Rockmart senior and LSU commit Ty Floyd threw a one-hitter in a 3-0 win over Cedartown on Saturday in Rockmart.

With high school sports entering a period of uncertainty, and two longtime rivals got to battle it out one last time on the baseball field.

Ty Floyd threw a complete game shutout Saturday to lead Rockmart to a 3-0 win over Polk County rival Cedartown in what many hope won’t be the last high school baseball game played in Northwest Georgia this season.

Floyd, a senior commit to LSU, struck out 13 and allowed only one hit in the seven innings of work for the Yellow Jackets.

Rockmart head coach Kenny Yanzetich said his squad did well against Cedartown in what might potentially be the last game of the season for the Jackets, especially Floyd.

“Ty Floyd was in control all game long and we got good hits when we needed them,” Yanzetich said. “Our catcher Sam Willbanks did a heck of a job back there blocking sliders and catching changeups. It’s tough when there are guys throwing 94s and 95s, so he did an excellent job.”
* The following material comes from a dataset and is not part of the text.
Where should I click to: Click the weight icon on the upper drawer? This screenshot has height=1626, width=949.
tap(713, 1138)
A bright spot for Cedartown was a double by Easton Oxenrider on the first pitch of the game.

Cade Dingler took the loss for the Bulldogs, going three innings and allowing one hit and one run while striking out one. Teammate Corben Cuzzort tossed three innings and struck out three.

CJ Culver, Reek Couch, Evan Ratcliff and Brayden Cole each had a hit for Rockmart, with Culver, Couch and Cole picking up an RBI apiece.
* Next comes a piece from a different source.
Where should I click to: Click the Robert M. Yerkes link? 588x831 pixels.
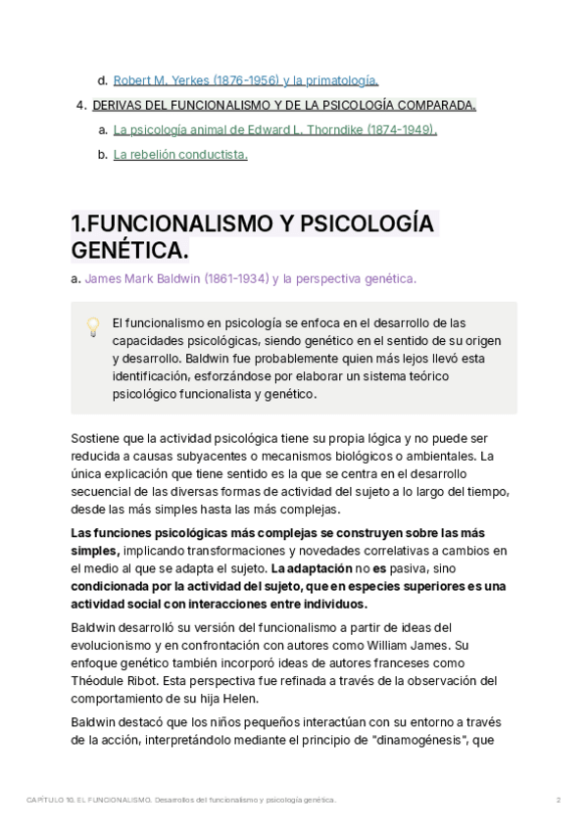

Rockmart secured the lead after both teams went scoreless through the first two innings in an early-going pitchers’ duel, but then Rockmart took command with a run in the bottom of the third and another in both the fifth and sixth innings.

The game came on the eve of the start of a two week suspension of all Polk School District athletic activities, which is in line with all other neighboring school systems, including Rome City and Floyd County.

“I have a coaches meeting next week to see how we will finish region play, depending on when we come back. We’re all hopeful that we will just be on a two week hiatus and will get a chance to finish our season,” Yanzetich said. “As a team, we are not allowed to do anything over the next two weeks, but the players can work all they want on their own. They know what they need to do to stay in shape and be ready to play when we come back.”

The move comes as several events have been postponed or canceled in the wake of the spread of the COVID-19 virus. Polk County schools are scheduled to be closed through March 27 with students participating in the district’s distance learning program during that time.